By Glenn N. Cummings, Ph.D., Director of Health Professions Advising
I can’t say I’ve ever participated in a “speed-dating” exercise. I intentionally call it an “exercise” instead of a “game,” since to me it sounds painful, an activity akin to Karaoke Night or watching reality TV. The idea of people lining up in a gym to present themselves to strangers in five-minute sound bites seems a little forced, even superficial, and to anyone out there who takes a while to warm up to people and make their best impression, it sounds like a recipe for dejection. For extroverts, speed dating is probably fun. For introverts, it is probably not fun.
For applicants to health professional school, the Multiple Mini-Interview, or MMI, has been called “speed dating,” perhaps rightly so. Most health professional schools still conduct traditional interviews during the application process, pairing candidates with a couple of faculty members for in-depth conversations. However, a gradually growing number of schools have started doing MMIs instead. At last count, Stanford, Robert Wood Johnson, Oregon, Duke, UCLA, UC-Davis, Virginia Tech, Arizona, and Cincinnati med schools were, as well as two dental schools and thirteen Canadian schools. More are deciding to move in the direction of MMIs as part, if not all, of their interviewing process.

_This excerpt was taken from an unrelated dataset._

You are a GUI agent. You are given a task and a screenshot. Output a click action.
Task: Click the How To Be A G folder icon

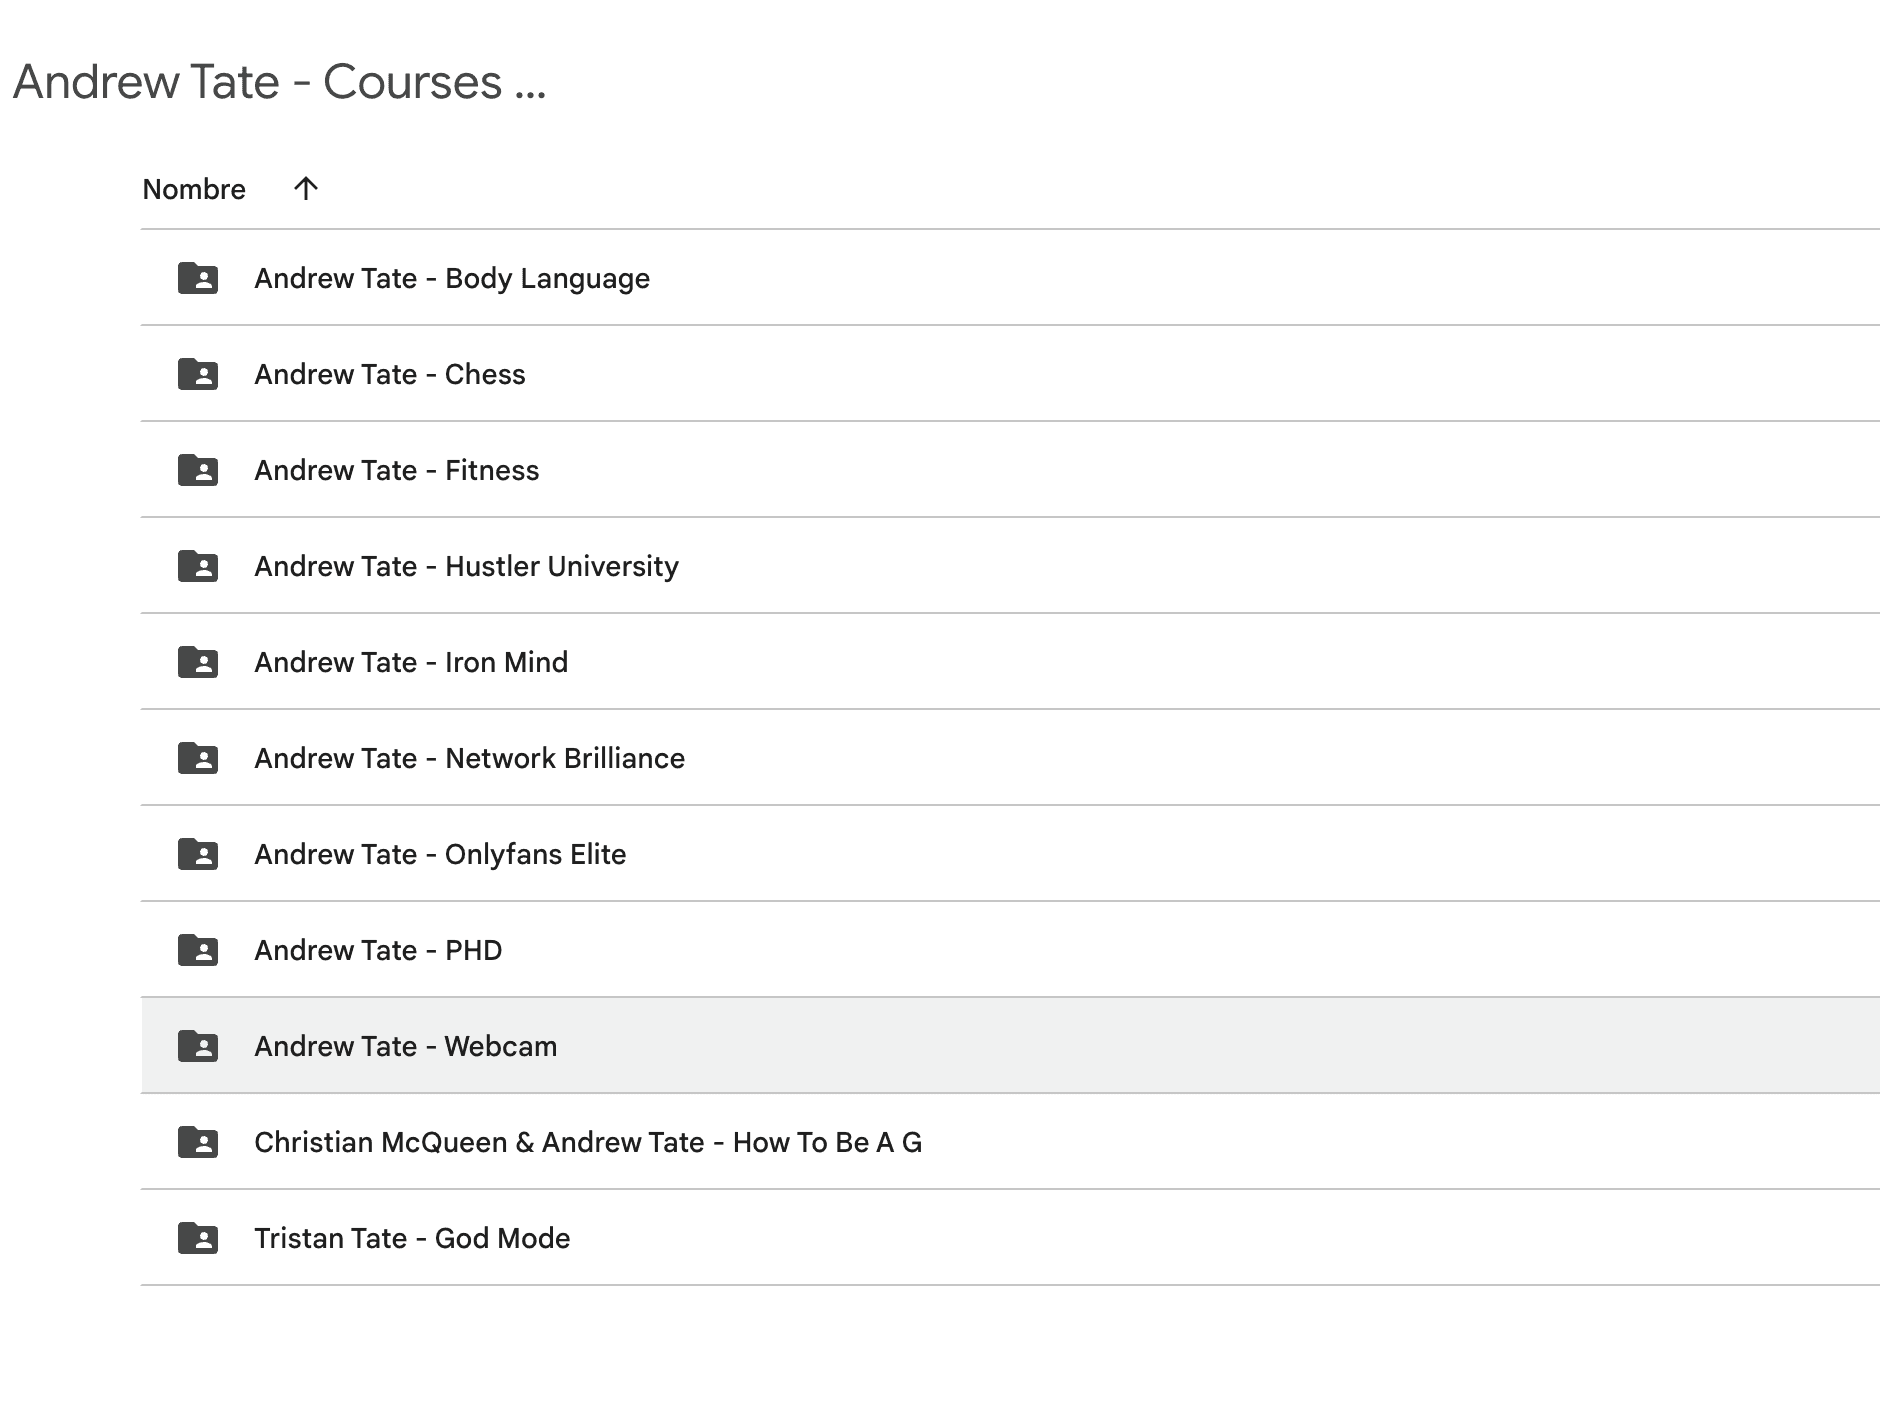tap(198, 1142)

What is the MMI experience like? Compared to traditional interviews, candidates come to their interviews on fewer days during the season, with more applicants attending each day. Typically, they line up along a hallway, read a question or scenario that they are about to discuss, then enter a room to speak with someone from the school for 7-10 minutes on the topic indicated. Often candidates are asked to address an ethical dilemma or issue affecting the profession. When time is up, they move to the next room, and continue having brief conversations with Admissions personnel for anywhere from five to ten “stations.” They are then scored by their interviewers. Fans of this process say that it is fairer—more evaluators make any one impression less significant in the decision-making process and create more of a consensus. Skeptics wonder if candidates get to talk about their own lives and if they leave the interview day with a clear sense of whether or not that school would be a good fit for them.
For anyone interested in learning more about MMIs, I can recommend an article from Stanford. You might also check out Robert Wood Johnson’s info. The journal Academic Medicine has published some good articles studying MMIs as well. A simple Google search will pull up a good bit more on MMIs but please read online chatter with a critical eye.
The MMI is a reality you should prepare for as a pre-health student. As for speed dating, my advice would be . . . Wait, I don’t give dating advice. This isn’t that kind of blog, sorry.